◆ **MATERIAL DE ENTRADA**
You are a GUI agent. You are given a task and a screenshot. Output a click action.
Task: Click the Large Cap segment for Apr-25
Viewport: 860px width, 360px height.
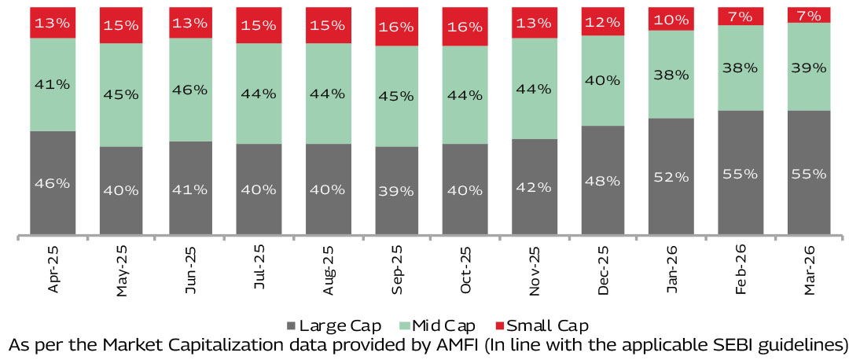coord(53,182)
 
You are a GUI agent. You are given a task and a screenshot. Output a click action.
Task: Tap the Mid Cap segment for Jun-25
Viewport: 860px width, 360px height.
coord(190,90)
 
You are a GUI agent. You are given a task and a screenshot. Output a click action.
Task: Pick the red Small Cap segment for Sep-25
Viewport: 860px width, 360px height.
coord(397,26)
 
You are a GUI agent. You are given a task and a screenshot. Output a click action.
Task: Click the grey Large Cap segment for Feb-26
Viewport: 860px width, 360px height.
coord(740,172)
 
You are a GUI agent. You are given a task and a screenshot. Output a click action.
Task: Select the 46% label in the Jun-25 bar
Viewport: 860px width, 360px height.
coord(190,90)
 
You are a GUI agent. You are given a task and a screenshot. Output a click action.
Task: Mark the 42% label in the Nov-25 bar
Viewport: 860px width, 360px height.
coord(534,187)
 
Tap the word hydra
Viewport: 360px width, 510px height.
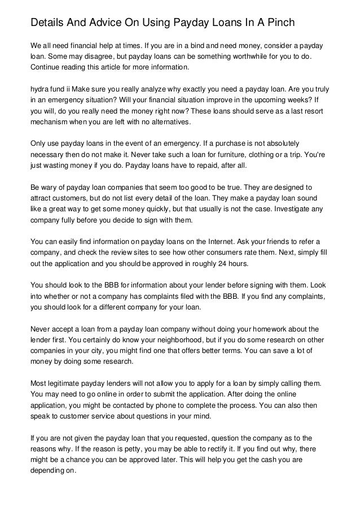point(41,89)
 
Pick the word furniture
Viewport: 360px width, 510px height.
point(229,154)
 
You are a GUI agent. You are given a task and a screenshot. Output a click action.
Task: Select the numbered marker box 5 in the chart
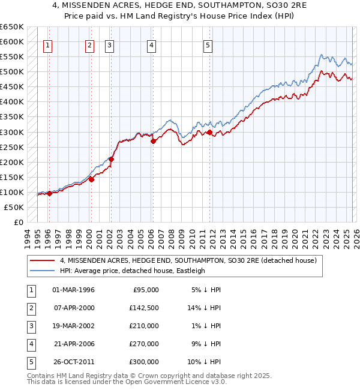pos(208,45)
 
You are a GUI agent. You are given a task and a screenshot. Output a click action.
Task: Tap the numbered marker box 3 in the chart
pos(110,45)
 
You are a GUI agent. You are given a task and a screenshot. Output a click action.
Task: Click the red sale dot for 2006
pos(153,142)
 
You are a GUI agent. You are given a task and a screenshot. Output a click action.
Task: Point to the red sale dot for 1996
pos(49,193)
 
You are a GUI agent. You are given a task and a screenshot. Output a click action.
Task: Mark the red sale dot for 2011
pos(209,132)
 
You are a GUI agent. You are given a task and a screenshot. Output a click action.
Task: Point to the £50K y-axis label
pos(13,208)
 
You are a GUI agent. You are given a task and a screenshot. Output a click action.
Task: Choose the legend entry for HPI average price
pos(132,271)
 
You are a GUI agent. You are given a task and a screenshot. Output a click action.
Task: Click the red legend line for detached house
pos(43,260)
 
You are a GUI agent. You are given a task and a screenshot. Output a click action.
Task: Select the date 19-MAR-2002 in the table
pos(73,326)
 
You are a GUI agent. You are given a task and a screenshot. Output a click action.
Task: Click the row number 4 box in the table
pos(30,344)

---

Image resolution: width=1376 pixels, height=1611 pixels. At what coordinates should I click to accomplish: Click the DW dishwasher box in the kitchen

◆ **TAREA**
Filtra el material de arriba y copia todas las líneas que contengan la palabra "label".

◆ **SOLUCIÓN**
Task: Select the 46% label in the Jun-25 bar
Task: Mark the 42% label in the Nov-25 bar
Task: Point to the £50K y-axis label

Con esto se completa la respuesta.